O jantar entre serial killers, que poderia ser um desastre, acaba sendo uma cena surpreendentemente bem construída. A entrada de personagens como Mia Lapierre (Kristen Ritter) e Lowell (Neil Patrick Harris) é inteligente e divertida, servindo tanto como paródia quanto expansão legítima do universo da série.
Ao invés de esvaziar o protagonismo de Dexter, essas figuras ampliam o alcance da história, elevando o conflito para um novo patamar, o de uma rede informal de assassinos com regras próprias.
Dexter absoluto
Michael C. Hall continua absoluto no papel. É impressionante como ele mantém o magnetismo e a complexidade de Dexter intactos mesmo com tantas camadas adicionadas ao personagem. Seu desempenho nos diálogos com Harry Morgan (James Remar) e Charley (Uma Thurman), até mesmo nas cenas silenciosas, carrega uma profundidade familiar para quem acompanhou a série original.

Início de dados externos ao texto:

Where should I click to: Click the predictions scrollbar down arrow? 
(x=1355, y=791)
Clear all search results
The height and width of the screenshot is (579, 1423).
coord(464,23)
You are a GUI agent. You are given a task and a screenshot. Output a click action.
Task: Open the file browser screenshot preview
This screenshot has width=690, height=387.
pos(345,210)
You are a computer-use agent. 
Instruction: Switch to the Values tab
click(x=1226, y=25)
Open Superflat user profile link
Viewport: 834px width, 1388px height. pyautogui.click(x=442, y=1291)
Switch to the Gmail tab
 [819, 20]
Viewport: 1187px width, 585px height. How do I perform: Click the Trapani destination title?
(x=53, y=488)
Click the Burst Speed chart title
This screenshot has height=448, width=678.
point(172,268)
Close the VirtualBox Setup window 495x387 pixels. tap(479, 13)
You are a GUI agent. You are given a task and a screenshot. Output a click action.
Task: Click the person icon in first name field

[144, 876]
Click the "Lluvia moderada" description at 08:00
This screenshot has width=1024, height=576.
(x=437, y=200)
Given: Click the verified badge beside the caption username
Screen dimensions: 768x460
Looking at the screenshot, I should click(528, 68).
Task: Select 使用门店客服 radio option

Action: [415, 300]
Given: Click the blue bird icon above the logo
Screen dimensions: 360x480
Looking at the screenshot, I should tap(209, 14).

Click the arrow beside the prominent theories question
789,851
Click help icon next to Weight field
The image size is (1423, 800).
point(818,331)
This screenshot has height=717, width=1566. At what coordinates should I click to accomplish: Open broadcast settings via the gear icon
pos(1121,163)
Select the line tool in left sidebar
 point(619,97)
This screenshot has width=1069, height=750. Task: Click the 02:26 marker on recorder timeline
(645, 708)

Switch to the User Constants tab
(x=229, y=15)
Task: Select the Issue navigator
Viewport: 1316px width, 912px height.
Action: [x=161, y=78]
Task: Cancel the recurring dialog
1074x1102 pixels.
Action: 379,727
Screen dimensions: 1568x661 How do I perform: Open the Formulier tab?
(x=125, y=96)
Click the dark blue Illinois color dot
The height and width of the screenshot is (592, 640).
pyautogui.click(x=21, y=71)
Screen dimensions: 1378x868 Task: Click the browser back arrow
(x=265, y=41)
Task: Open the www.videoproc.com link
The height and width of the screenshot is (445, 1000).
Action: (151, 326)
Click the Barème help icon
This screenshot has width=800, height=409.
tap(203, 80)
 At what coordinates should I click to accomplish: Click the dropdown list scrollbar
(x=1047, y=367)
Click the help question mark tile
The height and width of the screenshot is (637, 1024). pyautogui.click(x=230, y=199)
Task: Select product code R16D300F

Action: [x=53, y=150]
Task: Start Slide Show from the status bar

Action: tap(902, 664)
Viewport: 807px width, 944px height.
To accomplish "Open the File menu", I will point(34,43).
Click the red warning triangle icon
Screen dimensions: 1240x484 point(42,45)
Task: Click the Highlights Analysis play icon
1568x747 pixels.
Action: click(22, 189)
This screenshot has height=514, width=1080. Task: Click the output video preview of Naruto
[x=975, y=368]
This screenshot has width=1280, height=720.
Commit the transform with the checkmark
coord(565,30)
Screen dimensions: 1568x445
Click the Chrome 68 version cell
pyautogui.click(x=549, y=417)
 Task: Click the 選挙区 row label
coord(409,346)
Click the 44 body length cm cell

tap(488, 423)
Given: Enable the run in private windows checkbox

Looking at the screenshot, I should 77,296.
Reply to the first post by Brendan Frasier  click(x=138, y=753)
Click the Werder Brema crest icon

A direção de arte e a trilha sonora também merecem destaque. Há um cuidado estético que faz “Ressurrection” parecer tanto uma continuação fiel quanto uma produção renovada. O uso da cidade de Nova York como novo cenário cria contrastes interessantes com a fase gelada e isolada de “New Blood”, além de expandir as possibilidades de enredo para os próximos episódios.
Personagens novos e antigos
A rapidez com que os eventos se desenrolam demonstra confiança no material e no público. O ritmo é ágil, mas nunca apressado. Há tempo para humor ácido, cenas de tensão bem dosadas, retorno de personagens queridos e amados, como Angel Batista (David Zayas), Joey Quinn (Desmond Harrington) e Vince Masuka (C.S. Lee), além da consolidação da detetive Claudette Wallace (Kadia Saraf), que se destaca com sua presença incisiva e método perspicaz de investigação.
Se “New Blood” deu um fim que pouco agradou ao público de “Dexter”, “Ressurreição” prova que ainda havia mais história a ser contada, e que essa história, surpreendentemente, é boa. A série equilibra memória e invenção, homenageia o que veio antes sem se prender a ele, e abre espaço para que novos conflitos se desenvolvam com fôlego próprio.
“Dexter” está de volta, e a série não só sobrevive ao seu retorno, como o transforma em sua maior virtude.